Sparse Suffix Tree Construction with Small Space
We consider the problem of constructing a sparse suffix tree (or suffix array) for $b$ suffixes of a given text $T$ of size $n$, using only $O(b)$ words of space during construction time. Breaking the naive bound of $\Omega(nb)$ time for this problem has occupied many algorithmic researchers since a different structure, the (evenly spaced) sparse suffix tree, was introduced by K{"a}rkk{"a}inen and Ukkonen in 1996. While in the evenly spaced sparse suffix tree the suffixes considered must be evenly spaced in $T$, here there is no constraint on the locations of the suffixes.
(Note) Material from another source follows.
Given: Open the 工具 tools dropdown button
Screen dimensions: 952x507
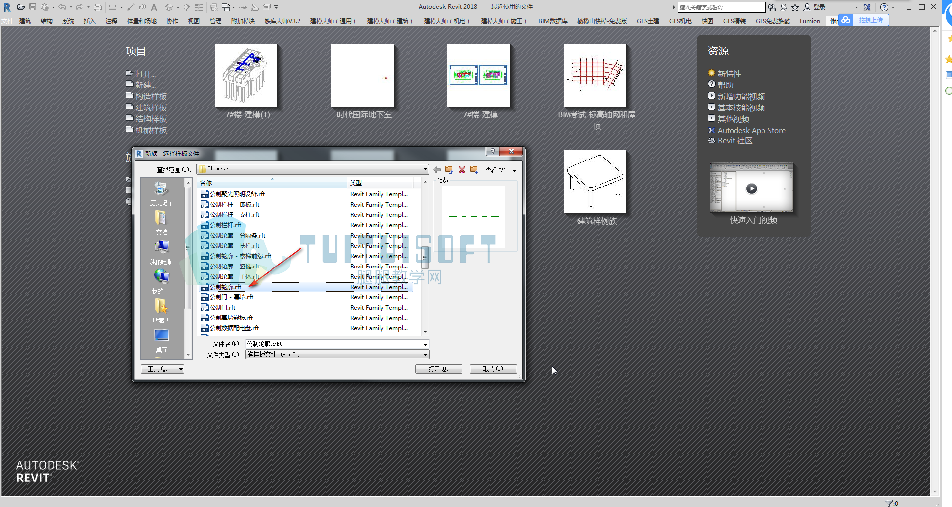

We show that the sparse suffix tree can be constructed in $O(n\log^2b)$ time. To achieve this we develop a technique, which may be of independent interest, that allows to efficiently answer $b$ longest common prefix queries on suffixes of $T$, using only $O(b)$ space. We expect that this technique will prove useful in many other applications in which space usage is a concern. Furthermore, additional tradeoffs between the space usage and the construction time are given.
💡 Research Summary
The paper tackles the problem of building a sparse suffix tree (or sparse suffix array) for a set of b suffixes drawn from a text T of length n, while restricting the working memory to O(b) words. In the classic setting, constructing a full suffix tree or array requires Θ(n) space, which is prohibitive when only a small subset of suffixes is needed and the available memory is limited. Earlier work by Kärkkäinen and Ukkonen (1996) introduced the evenly spaced sparse suffix tree, where the selected suffixes must be placed at regular intervals; for that restricted model, algorithms with O(n log b) or O(n + b log b) time were known. The present work removes the spacing constraint entirely, allowing the b suffixes to be located arbitrarily in T, and asks whether one can beat the naïve O(n b) bound under the same O(b) space budget.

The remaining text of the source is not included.